Valued at $30 billion, Britain’s biggest defence manufacturer, BAE Systems has entered into a definitive Stock Purchase Agreement to acquire the Ball Aerospace business, which is a subsidiary of Ball Corp, world’s largest manufacturer of beer cans & aluminium packaging material for $5.56bn.
Headquartered in Colorado, Ball Aerospace is a leading provider of spacecraft, mission payloads, optical systems, and antenna systems to customers like the Intelligence Community, US Department of Defense, and civilian space agencies.
This is another big acquisition in the defence space domain, where Ball Aerospace will help BAE Systems to accelerate next-generation solutions across a number of their US businesses like Electronic Warfare and C4ISR; and will add further resilience to the existing franchises in the face of evolving customer needs and emerging technologies.
Charles Woodburn, Chief Executive of BAE Systems, said, “The proposed acquisition of Ball Aerospace is a unique opportunity to add a high quality, fast growing technology focused business with significant capabilities to our core business that is performing strongly and well positioned for sustained growth. It’s rare that a business of this quality, scale and complementary capabilities, with strong growth prospects and a close fit to our strategy, becomes available.”
How will Ball Aerospace strengthen BAE System’s portfolio?
Ball Aerospace is the leading provider of mission critical space systems and defence technologies across air, land and sea domains. With strong growth potential in areas aligned with the US Intelligence Community and Department of Defense’s highest priorities, they bear an attractive positioning and outlook across military and civil space, C4ISR and missile and munition markets.
With highly complementary fit adding material scale of high calibre space, optical and antenna solutions; and Excellent cultural fit with a long and distinguished track record of innovation and product development, they have delivered a substantial investment in world class facilities and capabilities in the last five years to support growth.
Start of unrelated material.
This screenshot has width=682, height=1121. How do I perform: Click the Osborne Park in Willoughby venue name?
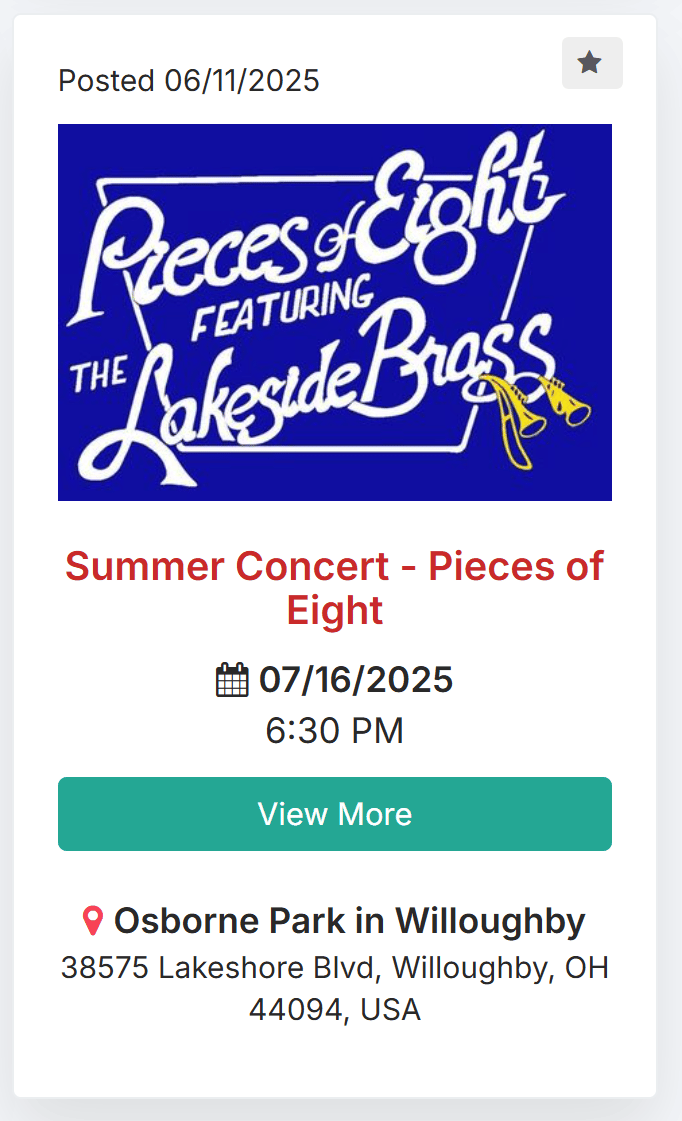(x=350, y=921)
They have substantially increased their US classified revenues, offerings and embedded customer relationships.
Woodburn added, “The strategic and financial rationale is compelling, as we continue to focus on areas of high priority defence and Intelligence spending, strengthening our world class multi-domain portfolio and enhancing our value compounding model of top line growth, margin expansion and high cash generation.
“We couldn’t be more pleased to have reached this agreement and we look forward to welcoming the employees of Ball Aerospace to BAE Systems as we work together to support our customers and create value for shareholders.”
“Ever since the Ukraine conflict there has been an increasing demand for mission critical space systems and other space assets. Space has traditionally enjoyed high investments from defence sector, but now the momentum is growing even more”, says a geospatial industry observer.
“Bell’s acquisition, which is arguably the biggest in space & defence domain since Maxar was bought by the Boston based Equity Investor Advent International, and then delisted, purportedly to be geared towards Geoint needs, shows the all-time-high demand for space in alignment with defence needs”, he adds
“Ball corps, a world-leading aluminium packaging material firm, divesting its niche and lucrative Aerospace division shows that core portfolio diversification and domain expertise consolidation are not always mutually reinforcing, or two sides of the same coin. The choice can be an either/ or as well depending on contingencies”, says Aditya Chaturvedi, Associate Editor, Geospatial World.
BAE Systems’ other achievements
Recently, BAE Systems’ Fast Labs research and development organisation won a contract of $14 million from the Defense Advanced Research Project Agency (DARPA) for the Massive Cross Correlation (MAX) program. BAE Systems is going to develop technology aimed at enabling the deployment of advanced signal processing and computation on a smaller category of military platforms.
Signal processing is at the heart of critical Department of Defense (DoD) technology such as sensing, imaging, and communications systems. Correlators are a vital tool in comparing, contrasting, and ultimately processing signals. Current digital correlators are large, power-hungry systems that are the size of a briefcase. BAE Systems’ approach to developing analog correlators will maintain or improve performance while reducing the system to the size of a hockey puck.
“Smaller and more efficient systems improve size, weight, power, and costs to allow for full-spectrum signal processing closer to the edge, or onto platforms operating in denied airspace,” said Bryan Choi, Technology Development Director, BAE Systems’ FAST Labs. “This disruptive analog correlator technology can result in enhanced decision making, allow mission-critical technology to be deployed on smaller platforms, and create a new category of systems.”
As part of the program, BAE Systems seeks to deliver a radically more power-efficient analog correlator with high dynamic range and wide bandwidth. It will enable new capabilities including synthetic aperture radar image classification and image formation, automatic target recognition, passive coherent location, and jam-resistant communications in small form factor platforms.